Its no secret that we are big fans of the 2017 Fiat 124 Spider and its compelling blend of retro Italian charm and its Mazda based underpinnings. Fiat has big ambitions for this model, and hopes that it can help reverse its fortunes here in the U.S.
However we never had the chance to sample its spicier sibling, the 2017 Fiat Abarth 124 Spider which supposedly brings more performance and aggression to the 124's elegant lines. But has Abarth's interpretation of performance created a potent roadster offering that adds depth to the 124 lineup?
To find out we spent sometime with the car on the winding roads of Monticello New York to truly see if this droptop has the spice necessary to win over budget minded performance buyers.
The exterior styling of the Abarth 124 Spider certainly has the visual flair to stand out amongst the crowded field of budget performance vehicles currently on the market. The basic design of the 124 Spider carries over to the Abarth version, but the scorpion tinged variant features model exclusive front and rear fascias as well as sinister looking 17-inch dark grey wheels. Our tester did not have the matte black hood or trunk that typically comes with this model, but the overall look still embodies performance, and is certainly more butch than the Mazda Miata that we recently tested.
This newfound sense of purpose also carries over into the interior of the Abarth 124 Spider. While its heavily Mazda influenced interior may invoke unplesant memories of the deliberate cookie cutter designs that once defined older General Motors offerings, Abarth designers did a good job building on the subtle differences that their counterparts at Fiat have infused into the design, while also enhancing it at the same time.
A blood red tachometer serves as the herald of things to come with red accenting also being used on the steering wheel, center console trim, seats, and dashboard. This helps create a bold look that is also welcoming to occupants. The fore-mentioned leather seats in our tester feature suede inserts that did a great job delivering the levels of support and comfort needed for spirited driving. Like the Miata, the cabin is a bit cramped, but still does a good job connecting the driver to the car.
The interior ergonomics also reflect its Mazda DNA and feature big driver oriented controls as well as Mazda's slick infotainment system which still does a good job delivering crisp images and the same intuitive functionality that defines its Japanese counterpart.
Lastly, Fiat representatives decided to have some fun with our tester, and added an accompanying plastic spider that we affectionately dubbed Rosemary (pictured). Sadly, Rosemary and its eight legged siblings do not come with the car from the factory, but owners looking for an eight legged pal of their own can find one at their local Dollar Tree or Walmart.

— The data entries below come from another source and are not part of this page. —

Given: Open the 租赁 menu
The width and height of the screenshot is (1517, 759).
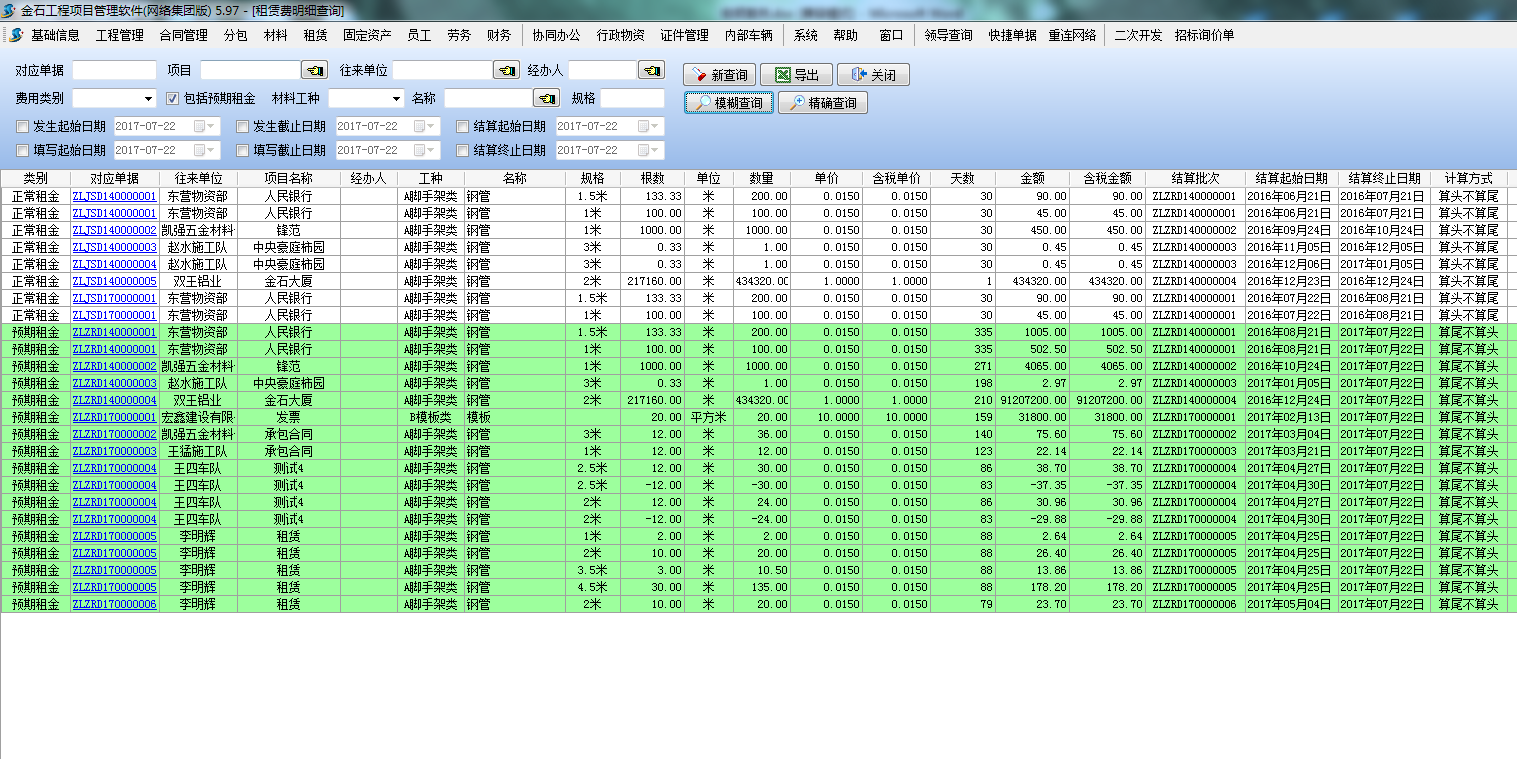Looking at the screenshot, I should [x=315, y=35].
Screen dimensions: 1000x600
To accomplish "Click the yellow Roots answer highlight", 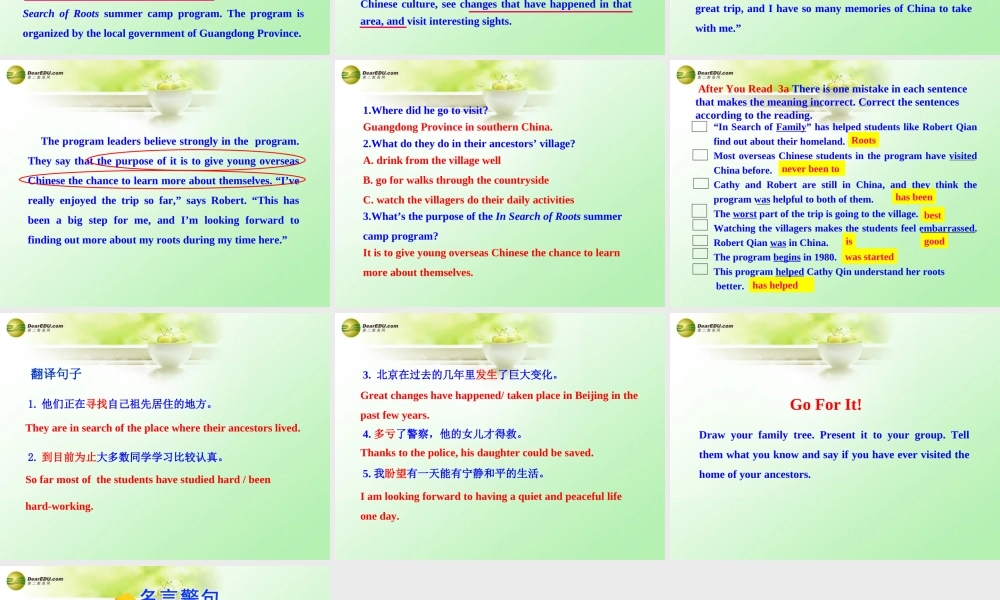I will pyautogui.click(x=862, y=140).

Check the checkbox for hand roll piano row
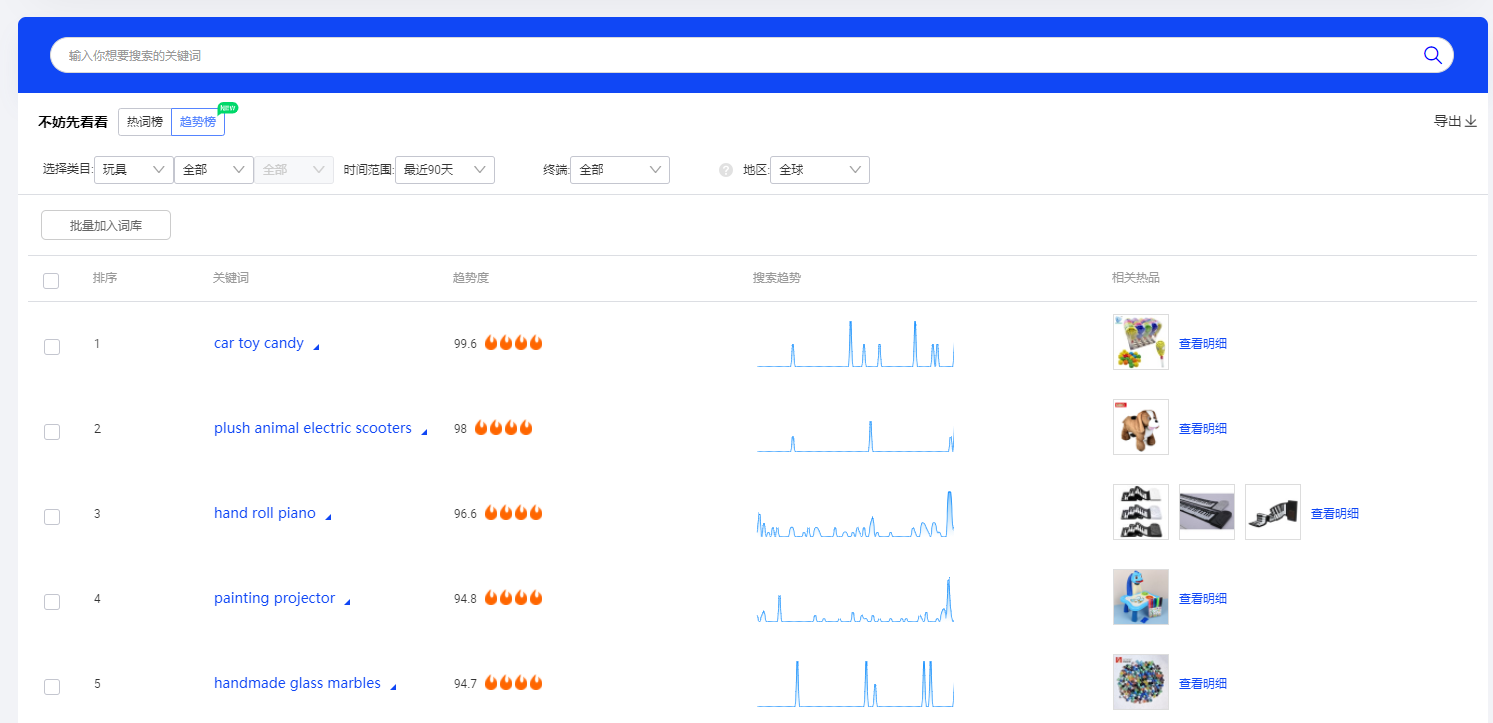pos(51,517)
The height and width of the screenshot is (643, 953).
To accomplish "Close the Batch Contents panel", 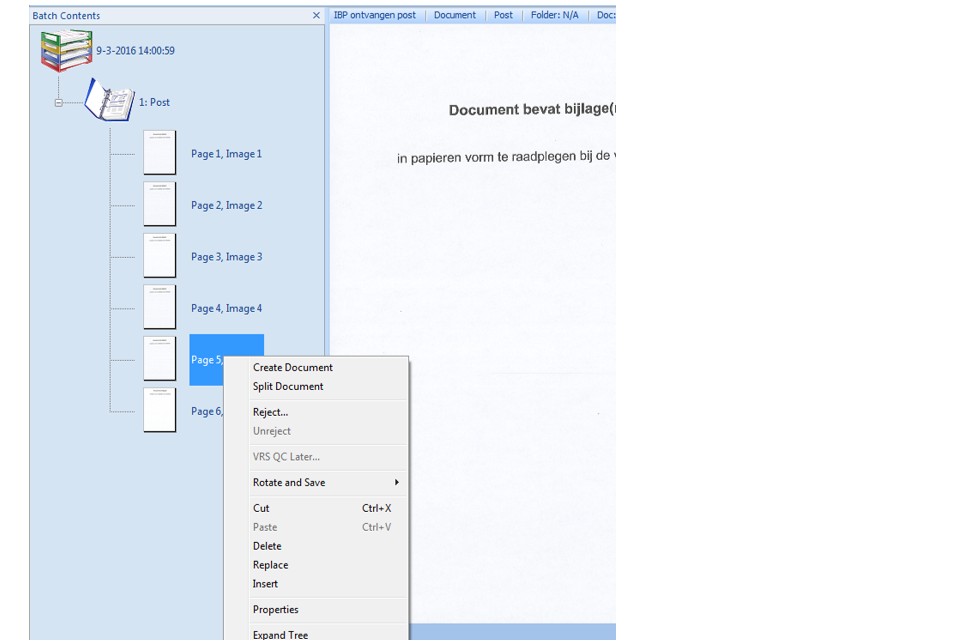I will tap(316, 16).
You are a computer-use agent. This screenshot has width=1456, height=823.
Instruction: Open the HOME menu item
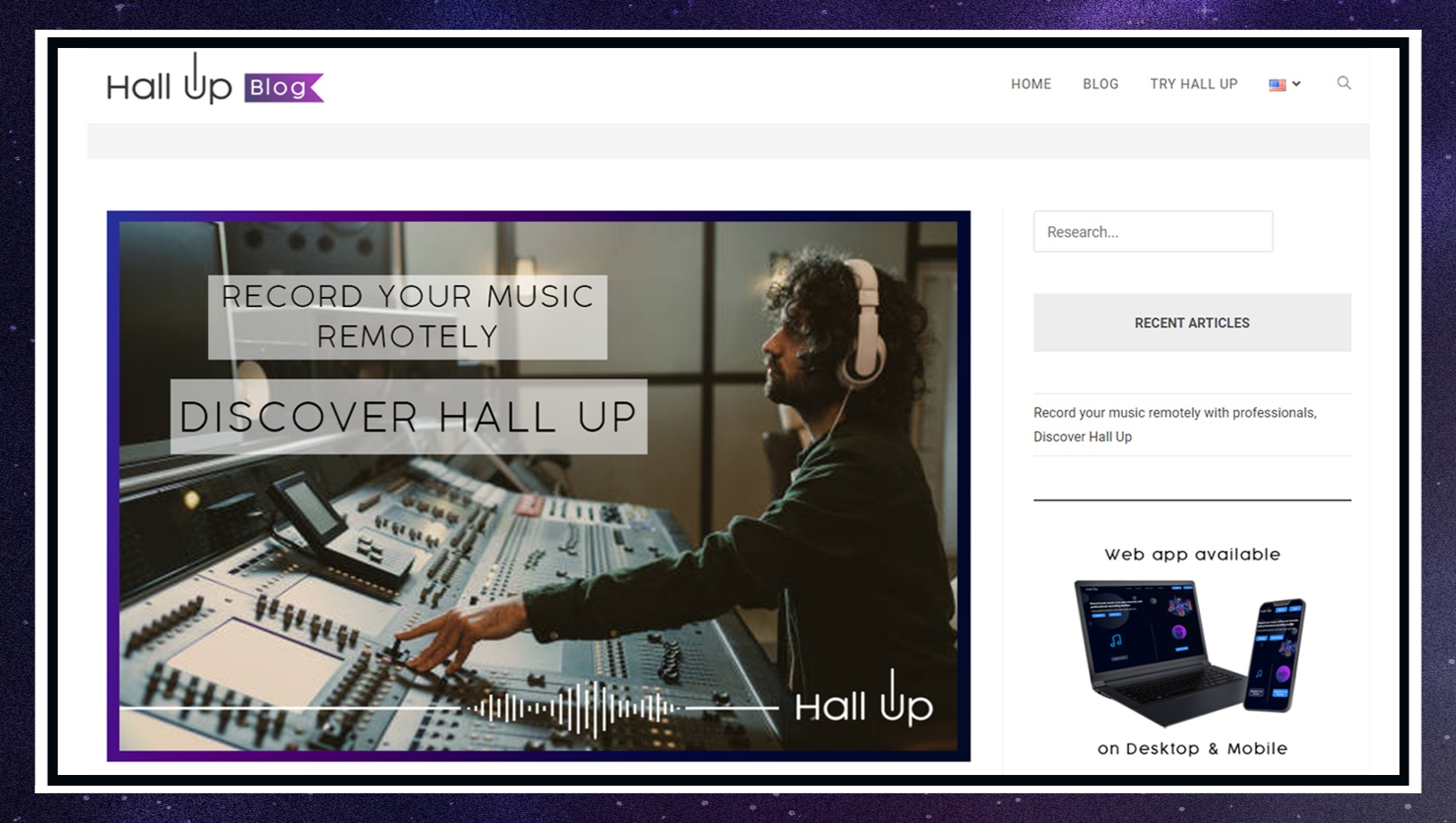click(1031, 84)
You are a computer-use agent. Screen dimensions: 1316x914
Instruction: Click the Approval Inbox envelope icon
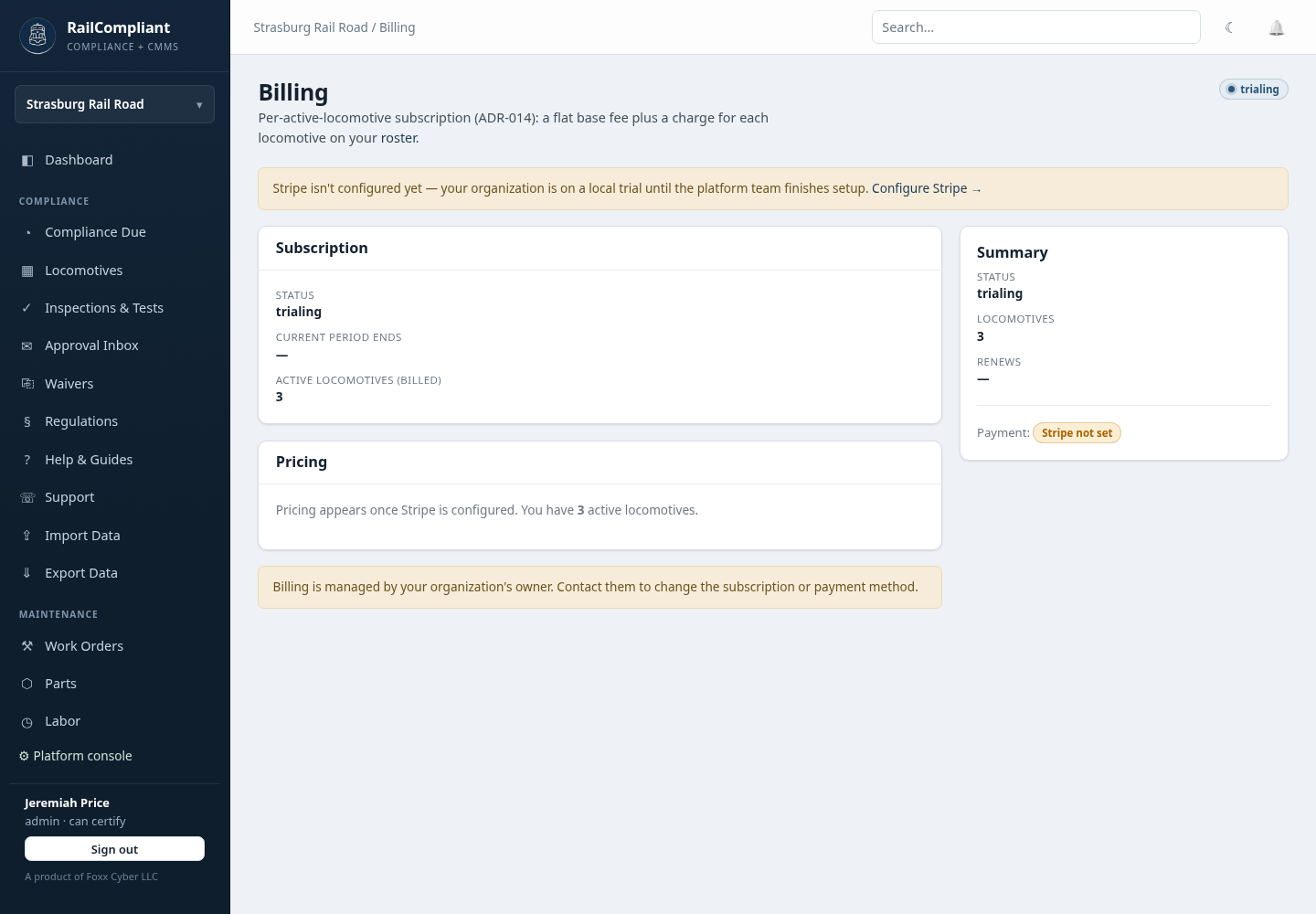(27, 345)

With all of this visual punch both inside and out, it was really disappointing that the Abarth's performance hardware did not live up to expectations. This is not the fault of the excellent albeit notchy six speed manual transmission, which is borrowed from the previous generation Miata, and delivered short and accurate shifts despite a more abrupt and heavier clutch pedal.
Rather, it is the 1.4 liter turbocharged four cylinder that is nestled beneath the hood. In theory the idea of adding more power to an already pleasant driving platform seems like a match made in heaven. However a closer look reveals an engine that is filled with turbo lag and feels lethargic in daily commuting. The turbo boost eventually arrives higher in the rev band but instead of a sustained push, it comes in one big rush, and it eventually fizzles out at 5500 rpm which is somewhat disappointing especially since a more sustained push would've really allowed our tester to truly shine on some of the long straightaways that dotted our driving route.
At least the soundtrack from its quad exhaust tips sounds aggressive and the extra four horsepower the less restrictive set of pipes delivers is a nice surprise. The Abarth also features reduced body roll and eliminates some of the nervousness that is present in the Miata especially in its electrically assisted steering. Braking was also strong with the car delivering smooth and stable stops from any speed.
Pricing for the 2017 Fiat Abarth 124 Spider starts at $28,195 with our lightly optioned tester ringing in at $29,190 thanks to a customer preferred package as well as its $995 destination fee. This pricing puts our tester in a tough spot with the scorpion badged Fiat being slightly more expensive than the $28,600 Miata Club, while also slightly undercutting a base Grand Touring model which starts at $30,065.
While the 2017 Fiat Abarth 124 Spider certainly does a good job delivering the levels of style and Italian engineering that buyers crave, its gutless engine keeps it from usurping the Miata, and its well earned spot in our dream garage.